Exercise A:
From the rows, give the lines from the line with "Click the sort" to the line with "pyautogui.click(x=900, y=187)" as a numbered list, leaving out blank lines.

Perhaps I could simplify that to "...currently defaults to XYZ"?  Does
that capture your intent well enough?

I agree very much that this shouldn't be a hard promise.  If it was,
we've broken it repeatedly over the years.  Not only have we modified
the default numbers multiple times, there have also been multiple
times when we've been able to change how many renames could be handled
without changing the default numbers for the rename limits.  (This was
done by adding or improving special cases that allow us to exclude
paths from the exhaustive comparison; exact rename detection that
someone else added and my more recent improvements to exact rename
detection are two simple examples).

> Which also leads me to:
>
> >  merge.renames::
> >       Whether Git detects renames.  If set to "false", rename detection
> > diff --git a/Documentation/diff-options.txt b/Documentation/diff-options.txt
> > index 32e6dee5ac3..11e08c3fd36 100644
> > --- a/Documentation/diff-options.txt
> > +++ b/Documentation/diff-options.txt
> > @@ -588,11 +588,12 @@ When used together with `-B`, omit also the preimage in the deletion part
> >  of a delete/create pair.

Records supplied:
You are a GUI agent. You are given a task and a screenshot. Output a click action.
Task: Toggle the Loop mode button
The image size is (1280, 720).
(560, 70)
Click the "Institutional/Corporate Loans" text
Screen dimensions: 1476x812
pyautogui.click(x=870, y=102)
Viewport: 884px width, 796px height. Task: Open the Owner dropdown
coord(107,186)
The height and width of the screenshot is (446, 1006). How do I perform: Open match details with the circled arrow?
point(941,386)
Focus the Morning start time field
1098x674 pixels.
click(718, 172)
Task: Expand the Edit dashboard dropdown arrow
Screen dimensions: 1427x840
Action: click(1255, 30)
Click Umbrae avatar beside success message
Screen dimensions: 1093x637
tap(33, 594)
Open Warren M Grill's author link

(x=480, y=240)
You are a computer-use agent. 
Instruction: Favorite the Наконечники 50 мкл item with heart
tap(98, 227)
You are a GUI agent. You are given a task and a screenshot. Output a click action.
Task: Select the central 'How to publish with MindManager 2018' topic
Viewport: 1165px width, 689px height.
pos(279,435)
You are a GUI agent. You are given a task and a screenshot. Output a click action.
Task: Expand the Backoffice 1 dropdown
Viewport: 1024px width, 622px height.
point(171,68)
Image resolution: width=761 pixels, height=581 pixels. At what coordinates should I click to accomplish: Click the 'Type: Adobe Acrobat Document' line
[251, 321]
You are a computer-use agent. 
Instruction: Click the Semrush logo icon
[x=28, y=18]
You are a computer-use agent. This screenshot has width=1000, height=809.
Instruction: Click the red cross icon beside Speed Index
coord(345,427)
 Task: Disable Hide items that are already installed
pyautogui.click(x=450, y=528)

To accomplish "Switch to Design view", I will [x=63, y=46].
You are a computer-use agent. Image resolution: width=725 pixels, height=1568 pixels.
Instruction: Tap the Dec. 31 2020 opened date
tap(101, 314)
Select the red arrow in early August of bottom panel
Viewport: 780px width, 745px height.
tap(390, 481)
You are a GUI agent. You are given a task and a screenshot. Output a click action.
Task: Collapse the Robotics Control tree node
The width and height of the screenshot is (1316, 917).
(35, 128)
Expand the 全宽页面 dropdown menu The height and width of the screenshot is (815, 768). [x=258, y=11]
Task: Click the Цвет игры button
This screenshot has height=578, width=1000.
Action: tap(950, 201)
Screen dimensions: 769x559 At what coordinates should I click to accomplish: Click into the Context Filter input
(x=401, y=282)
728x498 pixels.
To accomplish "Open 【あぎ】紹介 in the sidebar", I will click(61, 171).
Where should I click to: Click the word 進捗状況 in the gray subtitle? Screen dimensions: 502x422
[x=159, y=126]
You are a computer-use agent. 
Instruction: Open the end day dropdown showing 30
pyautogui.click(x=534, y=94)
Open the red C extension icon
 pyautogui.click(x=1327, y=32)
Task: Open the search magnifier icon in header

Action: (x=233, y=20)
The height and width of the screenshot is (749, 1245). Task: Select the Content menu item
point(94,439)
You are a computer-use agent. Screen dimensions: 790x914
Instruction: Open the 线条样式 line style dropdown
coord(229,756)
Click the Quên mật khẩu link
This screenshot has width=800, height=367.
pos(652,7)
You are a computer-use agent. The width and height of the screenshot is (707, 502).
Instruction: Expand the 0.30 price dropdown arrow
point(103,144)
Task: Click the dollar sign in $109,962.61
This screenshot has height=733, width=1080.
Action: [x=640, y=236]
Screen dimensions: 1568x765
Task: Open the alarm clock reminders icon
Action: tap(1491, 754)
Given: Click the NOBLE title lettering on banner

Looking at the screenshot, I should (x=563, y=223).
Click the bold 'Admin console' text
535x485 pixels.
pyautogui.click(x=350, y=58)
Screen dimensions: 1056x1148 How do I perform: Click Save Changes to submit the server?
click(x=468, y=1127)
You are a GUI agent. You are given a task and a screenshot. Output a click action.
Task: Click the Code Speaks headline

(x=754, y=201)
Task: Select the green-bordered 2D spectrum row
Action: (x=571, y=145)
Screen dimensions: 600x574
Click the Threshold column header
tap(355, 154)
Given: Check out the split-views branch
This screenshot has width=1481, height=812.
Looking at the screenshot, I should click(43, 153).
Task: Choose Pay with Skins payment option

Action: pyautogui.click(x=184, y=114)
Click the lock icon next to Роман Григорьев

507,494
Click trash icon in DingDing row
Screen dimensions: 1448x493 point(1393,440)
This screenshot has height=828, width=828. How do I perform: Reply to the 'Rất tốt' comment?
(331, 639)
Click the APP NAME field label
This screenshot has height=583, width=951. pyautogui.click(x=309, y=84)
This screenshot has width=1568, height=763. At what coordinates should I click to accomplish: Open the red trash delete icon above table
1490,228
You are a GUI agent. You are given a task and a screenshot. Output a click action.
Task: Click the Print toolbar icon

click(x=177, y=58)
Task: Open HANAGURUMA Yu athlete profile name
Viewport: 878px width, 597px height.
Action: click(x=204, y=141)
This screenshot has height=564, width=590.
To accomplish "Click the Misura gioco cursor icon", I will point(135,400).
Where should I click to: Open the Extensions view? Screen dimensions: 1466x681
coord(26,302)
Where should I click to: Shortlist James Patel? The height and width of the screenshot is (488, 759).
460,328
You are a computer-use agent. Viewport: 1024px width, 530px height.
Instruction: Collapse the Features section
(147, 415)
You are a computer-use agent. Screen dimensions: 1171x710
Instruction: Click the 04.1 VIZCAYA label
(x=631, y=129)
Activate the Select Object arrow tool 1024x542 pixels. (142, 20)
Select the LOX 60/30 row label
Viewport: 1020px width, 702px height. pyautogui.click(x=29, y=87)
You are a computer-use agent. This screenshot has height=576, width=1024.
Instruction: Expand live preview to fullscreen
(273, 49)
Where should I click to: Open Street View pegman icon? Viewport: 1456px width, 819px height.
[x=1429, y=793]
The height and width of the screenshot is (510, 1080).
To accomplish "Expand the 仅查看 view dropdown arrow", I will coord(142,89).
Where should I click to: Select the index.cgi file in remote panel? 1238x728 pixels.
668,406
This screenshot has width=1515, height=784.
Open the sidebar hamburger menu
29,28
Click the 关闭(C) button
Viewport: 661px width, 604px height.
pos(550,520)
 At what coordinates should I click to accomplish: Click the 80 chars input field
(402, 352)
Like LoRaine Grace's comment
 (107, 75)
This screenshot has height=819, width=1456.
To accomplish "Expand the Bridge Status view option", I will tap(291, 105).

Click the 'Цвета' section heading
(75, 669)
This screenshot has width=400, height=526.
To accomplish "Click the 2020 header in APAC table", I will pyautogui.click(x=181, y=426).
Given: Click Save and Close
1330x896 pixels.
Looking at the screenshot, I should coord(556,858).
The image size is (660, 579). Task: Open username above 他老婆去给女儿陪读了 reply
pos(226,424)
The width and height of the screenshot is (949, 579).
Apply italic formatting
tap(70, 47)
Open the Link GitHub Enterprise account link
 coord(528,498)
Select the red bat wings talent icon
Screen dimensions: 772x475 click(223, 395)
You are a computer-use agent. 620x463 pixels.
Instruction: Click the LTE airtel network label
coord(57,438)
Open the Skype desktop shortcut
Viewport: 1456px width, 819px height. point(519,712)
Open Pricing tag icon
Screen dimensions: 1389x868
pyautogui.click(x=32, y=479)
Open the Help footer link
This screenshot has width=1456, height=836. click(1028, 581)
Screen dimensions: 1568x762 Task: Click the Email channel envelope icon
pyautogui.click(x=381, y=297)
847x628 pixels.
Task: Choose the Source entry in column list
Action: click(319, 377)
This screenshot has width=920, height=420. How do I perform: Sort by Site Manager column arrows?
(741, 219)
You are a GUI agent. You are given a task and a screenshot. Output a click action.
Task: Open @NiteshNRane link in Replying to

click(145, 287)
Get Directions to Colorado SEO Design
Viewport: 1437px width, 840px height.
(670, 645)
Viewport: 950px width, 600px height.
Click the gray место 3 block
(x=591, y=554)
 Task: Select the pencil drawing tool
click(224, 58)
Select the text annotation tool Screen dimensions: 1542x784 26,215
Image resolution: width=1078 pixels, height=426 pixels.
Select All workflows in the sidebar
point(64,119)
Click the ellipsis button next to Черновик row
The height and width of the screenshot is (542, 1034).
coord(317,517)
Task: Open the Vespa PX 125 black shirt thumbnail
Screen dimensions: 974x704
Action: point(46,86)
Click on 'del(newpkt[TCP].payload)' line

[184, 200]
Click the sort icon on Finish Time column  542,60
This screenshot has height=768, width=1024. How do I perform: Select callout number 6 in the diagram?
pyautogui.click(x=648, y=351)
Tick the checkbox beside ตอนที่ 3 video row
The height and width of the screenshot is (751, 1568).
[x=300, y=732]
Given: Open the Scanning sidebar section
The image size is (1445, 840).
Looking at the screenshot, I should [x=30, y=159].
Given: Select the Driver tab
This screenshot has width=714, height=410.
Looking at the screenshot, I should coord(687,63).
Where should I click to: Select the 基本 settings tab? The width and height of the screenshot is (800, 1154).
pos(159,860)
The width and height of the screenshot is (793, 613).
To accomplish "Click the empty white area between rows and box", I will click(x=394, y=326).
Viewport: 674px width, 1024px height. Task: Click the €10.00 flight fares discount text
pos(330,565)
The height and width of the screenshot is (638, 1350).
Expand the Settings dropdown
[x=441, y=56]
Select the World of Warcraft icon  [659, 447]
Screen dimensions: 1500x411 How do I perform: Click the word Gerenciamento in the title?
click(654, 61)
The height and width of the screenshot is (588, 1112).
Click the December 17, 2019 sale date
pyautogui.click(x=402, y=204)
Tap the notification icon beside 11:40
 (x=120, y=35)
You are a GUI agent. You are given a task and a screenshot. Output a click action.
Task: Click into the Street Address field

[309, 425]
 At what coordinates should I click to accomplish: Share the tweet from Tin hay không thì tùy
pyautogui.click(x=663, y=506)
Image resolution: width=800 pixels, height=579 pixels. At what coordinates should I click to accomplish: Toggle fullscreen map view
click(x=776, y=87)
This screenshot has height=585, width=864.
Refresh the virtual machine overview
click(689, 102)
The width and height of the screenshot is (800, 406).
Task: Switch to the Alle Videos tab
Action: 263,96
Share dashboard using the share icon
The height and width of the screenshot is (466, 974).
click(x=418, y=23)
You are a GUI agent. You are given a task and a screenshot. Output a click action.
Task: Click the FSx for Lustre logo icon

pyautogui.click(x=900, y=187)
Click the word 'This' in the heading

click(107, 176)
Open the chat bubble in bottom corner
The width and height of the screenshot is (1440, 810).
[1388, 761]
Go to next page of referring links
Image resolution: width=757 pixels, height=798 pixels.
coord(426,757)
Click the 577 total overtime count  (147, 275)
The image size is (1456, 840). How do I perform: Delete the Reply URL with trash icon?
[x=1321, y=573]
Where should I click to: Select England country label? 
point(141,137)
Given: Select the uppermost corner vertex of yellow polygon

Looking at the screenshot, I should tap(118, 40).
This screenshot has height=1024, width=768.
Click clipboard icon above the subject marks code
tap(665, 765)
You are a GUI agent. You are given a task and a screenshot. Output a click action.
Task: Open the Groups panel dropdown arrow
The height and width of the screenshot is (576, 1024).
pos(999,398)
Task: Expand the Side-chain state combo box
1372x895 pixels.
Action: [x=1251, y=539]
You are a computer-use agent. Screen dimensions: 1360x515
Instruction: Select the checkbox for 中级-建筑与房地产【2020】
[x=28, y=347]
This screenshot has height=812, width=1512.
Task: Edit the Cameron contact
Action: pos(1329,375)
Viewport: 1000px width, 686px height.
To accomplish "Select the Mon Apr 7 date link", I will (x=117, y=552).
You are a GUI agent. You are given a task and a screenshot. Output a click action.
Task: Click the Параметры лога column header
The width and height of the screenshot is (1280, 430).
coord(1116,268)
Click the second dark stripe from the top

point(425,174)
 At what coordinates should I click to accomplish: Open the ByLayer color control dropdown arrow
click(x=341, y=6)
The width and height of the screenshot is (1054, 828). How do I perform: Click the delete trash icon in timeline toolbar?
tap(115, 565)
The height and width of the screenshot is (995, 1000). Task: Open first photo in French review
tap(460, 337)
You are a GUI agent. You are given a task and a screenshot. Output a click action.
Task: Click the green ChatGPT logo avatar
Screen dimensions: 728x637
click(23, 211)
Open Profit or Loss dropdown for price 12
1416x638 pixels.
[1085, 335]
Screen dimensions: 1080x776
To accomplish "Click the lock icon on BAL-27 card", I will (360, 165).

Exercise B:
In the passage on Git rename detection, shorten the paragraph beginning "I agree very much" to two sentences that keep its main facts.

Reply A:
1. Click the sort icon on Finish Time column  542,60
2. This screenshot has height=768, width=1024. How do I perform: Select callout number 6 in the diagram?
3. pyautogui.click(x=648, y=351)
4. Tick the checkbox beside ตอนที่ 3 video row
5. The height and width of the screenshot is (751, 1568).
6. [x=300, y=732]
7. Given: Open the Scanning sidebar section
8. The image size is (1445, 840).
9. Looking at the screenshot, I should [x=30, y=159].
10. Given: Select the Driver tab
11. This screenshot has width=714, height=410.
12. Looking at the screenshot, I should coord(687,63).
13. Where should I click to: Select the 基本 settings tab? The width and height of the screenshot is (800, 1154).
14. pos(159,860)
15. The width and height of the screenshot is (793, 613).
16. To accomplish "Click the empty white area between rows and box", I will click(x=394, y=326).
17. Viewport: 674px width, 1024px height. Task: Click the €10.00 flight fares discount text
18. pos(330,565)
19. The height and width of the screenshot is (638, 1350).
20. Expand the Settings dropdown
21. [x=441, y=56]
22. Select the World of Warcraft icon  [659, 447]
23. Screen dimensions: 1500x411 How do I perform: Click the word Gerenciamento in the title?
24. click(654, 61)
25. The height and width of the screenshot is (588, 1112).
26. Click the December 17, 2019 sale date
27. pyautogui.click(x=402, y=204)
28. Tap the notification icon beside 11:40
29.  (x=120, y=35)
30. You are a GUI agent. You are given a task and a screenshot. Output a click action.
31. Task: Click into the Street Address field
32. [309, 425]
33.  At what coordinates should I click to accomplish: Share the tweet from Tin hay không thì tùy
34. pyautogui.click(x=663, y=506)
35. Image resolution: width=800 pixels, height=579 pixels. At what coordinates should I click to accomplish: Toggle fullscreen map view
36. click(x=776, y=87)
37. This screenshot has height=585, width=864.
38. Refresh the virtual machine overview
39. click(689, 102)
40. The width and height of the screenshot is (800, 406).
41. Task: Switch to the Alle Videos tab
42. Action: 263,96
43. Share dashboard using the share icon
44. The height and width of the screenshot is (466, 974).
45. click(x=418, y=23)
46. You are a GUI agent. You are given a task and a screenshot. Output a click action.
47. Task: Click the FSx for Lustre logo icon
48. pyautogui.click(x=900, y=187)

Reply B:
This shouldn't be a hard promise, because if it were, it would have been broken repeatedly: the default numbers have been modified multiple times, and the number of renames that could be handled has also changed without any change to the default rename limits. Those changes came from adding or improving special cases that exclude paths from the exhaustive comparison, such as exact rename detection and the more recent improvements to it.